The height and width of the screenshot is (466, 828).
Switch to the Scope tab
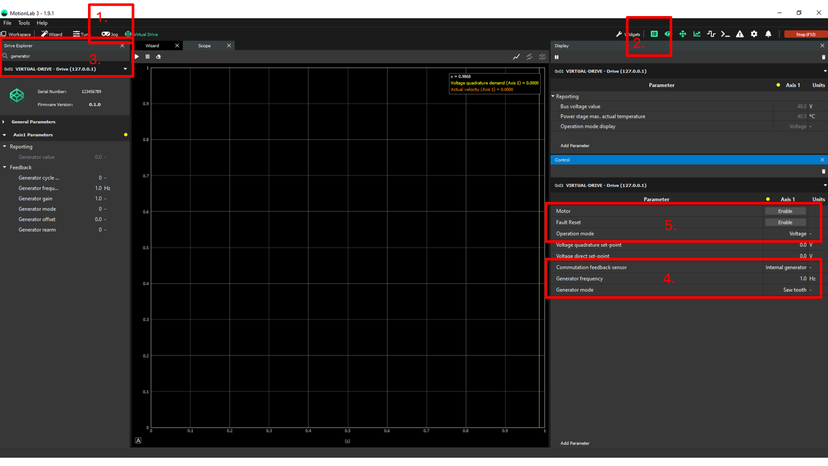pyautogui.click(x=204, y=46)
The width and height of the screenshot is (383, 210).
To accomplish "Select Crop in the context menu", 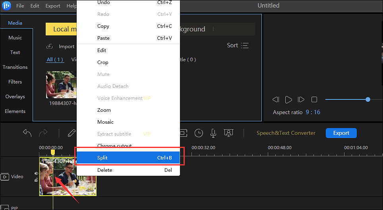I will pyautogui.click(x=103, y=62).

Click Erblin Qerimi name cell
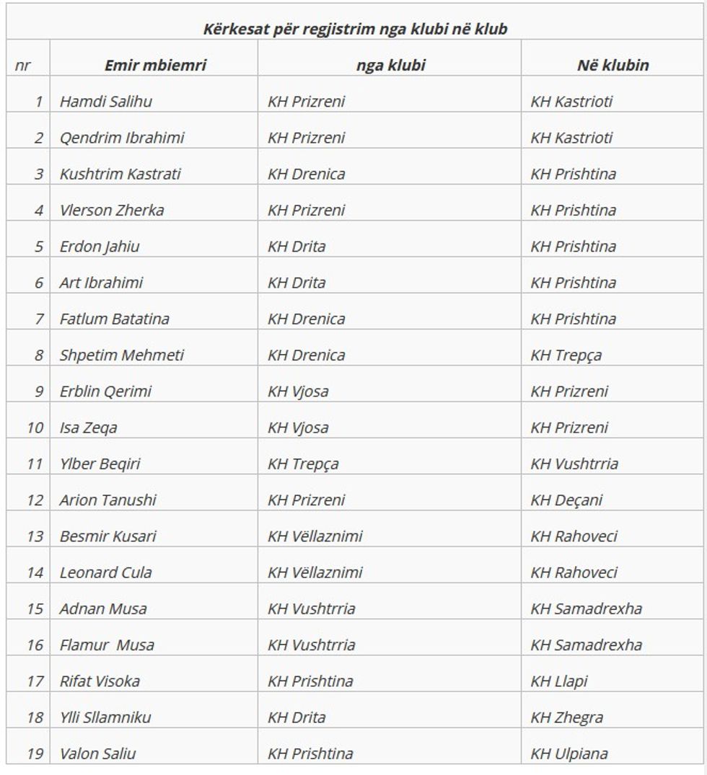tap(106, 391)
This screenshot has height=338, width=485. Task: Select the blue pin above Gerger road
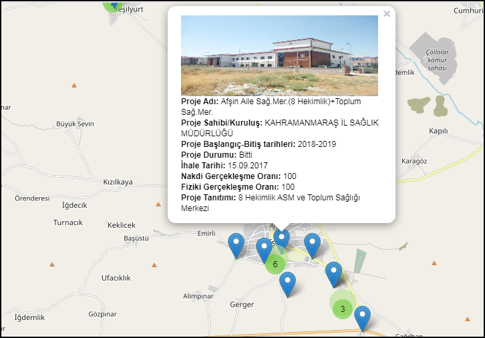tap(287, 285)
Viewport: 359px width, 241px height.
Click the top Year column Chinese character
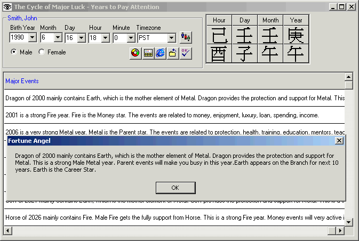point(296,35)

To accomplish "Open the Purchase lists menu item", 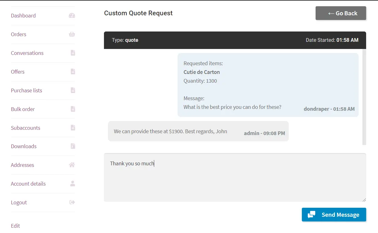I will coord(27,90).
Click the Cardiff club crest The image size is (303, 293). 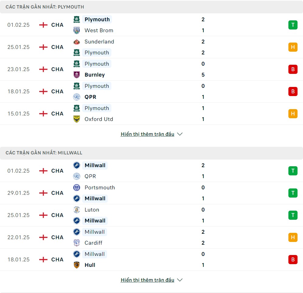[77, 243]
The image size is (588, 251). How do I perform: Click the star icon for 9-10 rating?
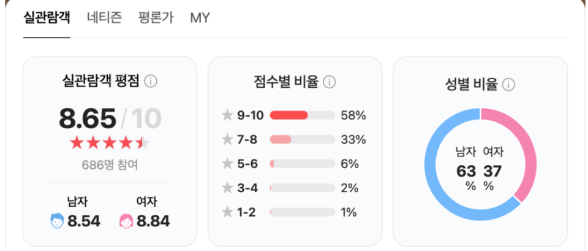click(x=227, y=115)
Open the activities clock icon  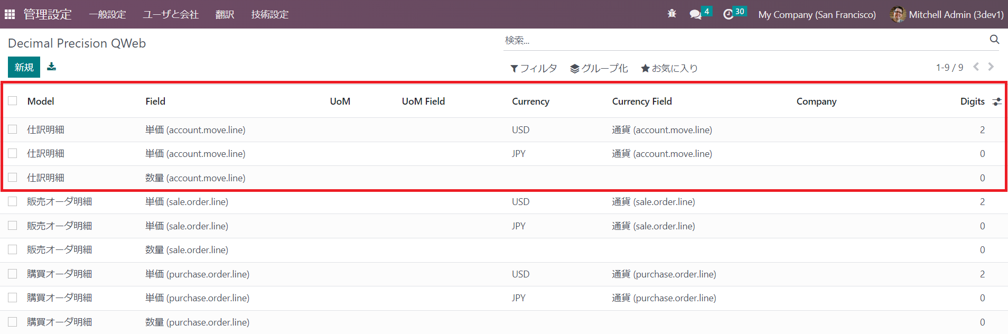tap(729, 14)
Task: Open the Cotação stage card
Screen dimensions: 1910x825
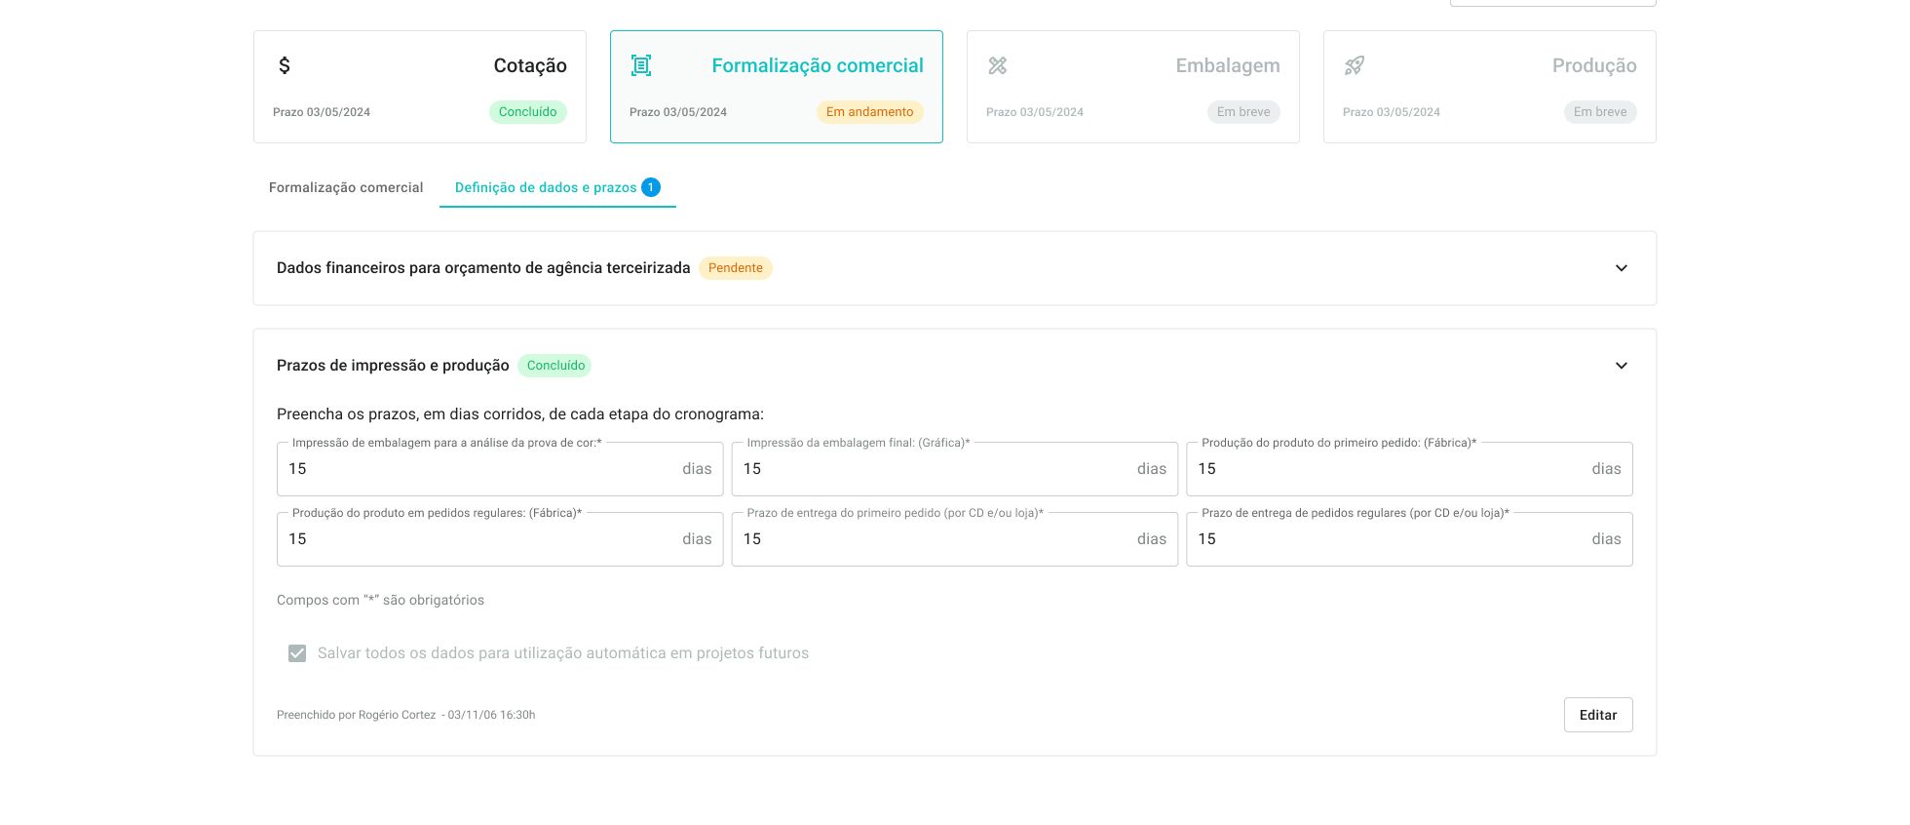Action: pyautogui.click(x=420, y=87)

* Exercise objective *
Beginning at the line that contains "Task: Open the Cotação stage card", copy each remaining line of the records exactly, through the final one. Omit the pictures.

* Worked solution *
Task: Open the Cotação stage card
Screen dimensions: 1910x825
Action: pyautogui.click(x=420, y=87)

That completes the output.